> **PEDIDO ESCRITO 1**
Copie do texto sobre a quinoa o trecho que vai de "A quinoa, domesticada" até "plantio entre crianças.".
> **PEDIDO ESCRITO 2**
De acordo com o texto sobre a quinoa, quanto caiu o consumo desse alimento na Bolívia nos últimos cinco anos?
> **PEDIDO ESCRITO 3**
Pelo que diz o texto sobre a quinoa, por que os bolivianos que plantam quinoa deixaram de comê-la? Responda em uma a três frases.

Populações dos Andes perdem acesso a nutriente tradicional
Ao pesquisarem décadas atrás por uma comida ideal para missões espaciais de longo prazo, cientistas da NASA acharam uma planta dos Andes chamada quinoa. Com um equilíbrio fantástico de aminoácidos, a quinoa, disseram, praticamente não tem rivais no reino vegetal ou animal em termos de nutrientes. Isso é bom para quem pode comer quinoa, e muito ruim para quem não pode mais.
Até recentemente, a planta era encontrada apenas em lojas de produtos naturais, uma daquelas coisas hippies que as pessoas “normais” não consumiam. Agora, a demanda explodiu em países ricos e está em todo tipo de supermercados (inclusive por aqui). Isto ajudou seus plantadores nos Andes a conseguir uma renda nova. Mas a contrapartida é que os bolivianos que a cultivam não podem mais pagar por ela, trocando a quinoa por comida processada mais barata. Eles começam a experimentar desnutrição em um país que sempre lutou contra ela.
Esta é uma das consequências do aumento dos preços globais de alimentos e da desastrosa e perversa mudança de hábitos alimentares tanto em países ricos quanto nos pobres, trazida pela globalização e pela agricultura de grandes corporações, que destrói a agricultura comunitária tradicional. Os preços da quinoa triplicaram nos últimos cinco anos, e o consumo do alimento básico da Bolívia caiu 34% no mesmo período.
A quinoa, domesticada há milhares de anos nas áridas planícies altas da Bolívia e erroneamente tida como um grão, é na verdade um quenopódio, relacionada a espécies como beterrabas ou espinafre. Os incas alimentavam seus soldados com a planta, mas apenas recentemente agricultores do país, com a ajuda de organizações européias e americanas, começaram a plantá-la para exportação.
Os grandes agricultores, claro, estão satisfeitos. “Antes de a quinoa ter o preço que tem agora, as pessoas iam para a Argentina e o Chile para trabalhar,” disse Miguel Choque Llanos, diretor da Associação Nacional de Produtores de Quinoa. Pode ser. Mas estudos mostram que a subnutrição aumentou em áreas de plantio entre crianças.

> **DADOS FORNECIDOS**
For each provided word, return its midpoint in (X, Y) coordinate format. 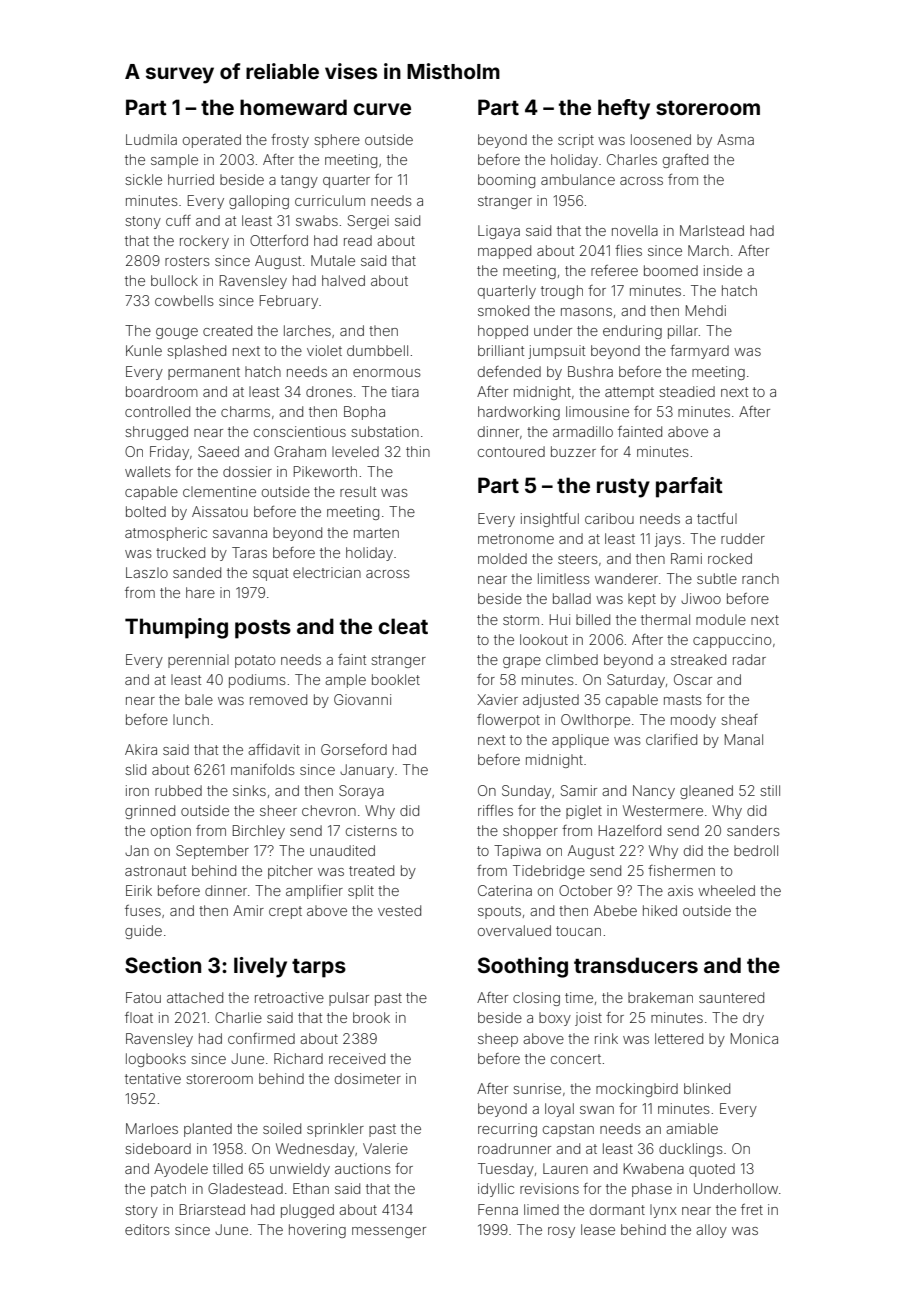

> **RESPOSTA 1**
A quinoa, domesticada há milhares de anos nas áridas planícies altas da Bolívia e erroneamente tida como um grão, é na verdade um quenopódio, relacionada a espécies como beterrabas ou espinafre. Os incas alimentavam seus soldados com a planta, mas apenas recentemente agricultores do país, com a ajuda de organizações européias e americanas, começaram a plantá-la para exportação.
Os grandes agricultores, claro, estão satisfeitos. “Antes de a quinoa ter o preço que tem agora, as pessoas iam para a Argentina e o Chile para trabalhar,” disse Miguel Choque Llanos, diretor da Associação Nacional de Produtores de Quinoa. Pode ser. Mas estudos mostram que a subnutrição aumentou em áreas de plantio entre crianças.

> **RESPOSTA 2**
Caiu 34%.

> **RESPOSTA 3**
A procura pela quinoa explodiu nos países ricos, e o preço dela triplicou nos últimos cinco anos. Por isso, os bolivianos que a cultivam não podem mais pagar por ela e a trocam por comida processada mais barata.